Dans la poésie de Mohamed Miloud Gharrafi, il y a l’émanation d’une sorte de sincérité, apparemment naïve, des aspirations à la pureté, des élans de l’âme émouvants et profonds. Il écrit à propos d’une rencontre amoureuse : «Nous voyagerons vers l’absolu. Nous marcherons vers l’eau et courrons comme deux enfants.» et dans un autre poème : «Elle m’entraînait vers des espaces toujours plus loin à l’intérieur, entre obscurité et lumière» Mais voilà ! Le poète, si on peut le reconnaître comme un être sensible, vit en société, dans le réel, et il doit très souvent subir toutes les secousses de notre monde contemporain, ses propositions et ses provocations. Dans ses projets amoureux, exaltés près de la mer, le poème lui rappelle ceci : «la sonnerie de nos téléphones portables nous manquerait» ou encore : «Nous ne consulterions pas d’horoscope aujourd’hui» et pour terminer la belle évocation de l’amoureux transi, le poète clôture le rêve ainsi: «Elle dit : «naturellement ! mais aujourd’hui j’ai envie de certaines choses au magasin Marks & Spencer.»

 Dans d'autres poèmes, il exprime une nostalgie, peut-être ressent-il comme un désarroi dans une civilisation où se mêlent diverses cultures, il faut parfois porter sur soi à regret des soupçons non justifiés : «Sur la place Catalunya / j’ai peur de trahir mes pas / et j’ai peur que se trompe à mon égard cette femme / qui me regarde de travers / et serre son sac à main très fort / contre sa poitrine.» Le racisme, la plaie qu’il faut panser et dénoncer.

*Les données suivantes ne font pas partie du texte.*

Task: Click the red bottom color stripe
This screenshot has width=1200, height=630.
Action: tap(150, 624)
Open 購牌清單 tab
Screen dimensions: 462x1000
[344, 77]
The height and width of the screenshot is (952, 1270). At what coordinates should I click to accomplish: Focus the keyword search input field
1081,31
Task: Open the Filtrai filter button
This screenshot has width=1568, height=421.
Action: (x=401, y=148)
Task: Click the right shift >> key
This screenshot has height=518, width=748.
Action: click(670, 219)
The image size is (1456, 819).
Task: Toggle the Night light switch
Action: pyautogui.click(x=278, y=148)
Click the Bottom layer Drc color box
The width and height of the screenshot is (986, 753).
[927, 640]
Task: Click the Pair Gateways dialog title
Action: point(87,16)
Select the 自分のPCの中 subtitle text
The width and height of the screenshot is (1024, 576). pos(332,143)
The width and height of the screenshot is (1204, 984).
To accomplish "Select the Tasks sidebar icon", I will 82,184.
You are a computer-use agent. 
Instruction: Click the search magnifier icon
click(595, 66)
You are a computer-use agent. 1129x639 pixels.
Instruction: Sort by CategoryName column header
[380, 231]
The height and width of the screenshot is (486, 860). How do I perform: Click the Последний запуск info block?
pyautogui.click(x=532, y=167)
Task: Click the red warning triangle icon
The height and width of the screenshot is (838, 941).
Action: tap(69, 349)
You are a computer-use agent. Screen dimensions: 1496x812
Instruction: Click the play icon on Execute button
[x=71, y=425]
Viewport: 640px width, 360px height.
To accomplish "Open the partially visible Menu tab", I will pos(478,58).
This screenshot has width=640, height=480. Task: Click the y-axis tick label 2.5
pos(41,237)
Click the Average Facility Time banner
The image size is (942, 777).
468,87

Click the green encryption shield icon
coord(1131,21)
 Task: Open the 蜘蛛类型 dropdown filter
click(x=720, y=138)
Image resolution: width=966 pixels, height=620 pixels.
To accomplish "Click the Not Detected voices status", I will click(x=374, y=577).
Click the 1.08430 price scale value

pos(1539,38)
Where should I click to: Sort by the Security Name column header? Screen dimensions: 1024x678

C'est une poésie qui semble légère dans la forme mais qui se révèle comme un cheminement où la réflexion est sous-jacente. Nous sommes loin de la poésie arabe traditionnelle classique ou romantique aux longs poèmes inspirés par l’aimé(e), relatant des événements historiques, poésie romantique avec souvent des poèmes de circonstances ou des pensées et des émotions intimes de poètes recherchant la solitude et trouvant quelque consolation dans la nature.

Les poèmes ici sont en prose poétique et ils ont dans l’esprit comme une parenté avec des poètes tels que Jean Tardieu, Henri Michaux, Jacques Prévert qui ont manié l’humour dans leurs œuvres. Ce qui caractérise la poésie d’humour le plus souvent, c’est son pouvoir d’attaque et la force de ses refus, son pouvoir de déshabiller les apparences et les idées reçues avec la parodie, le sourire et la satire.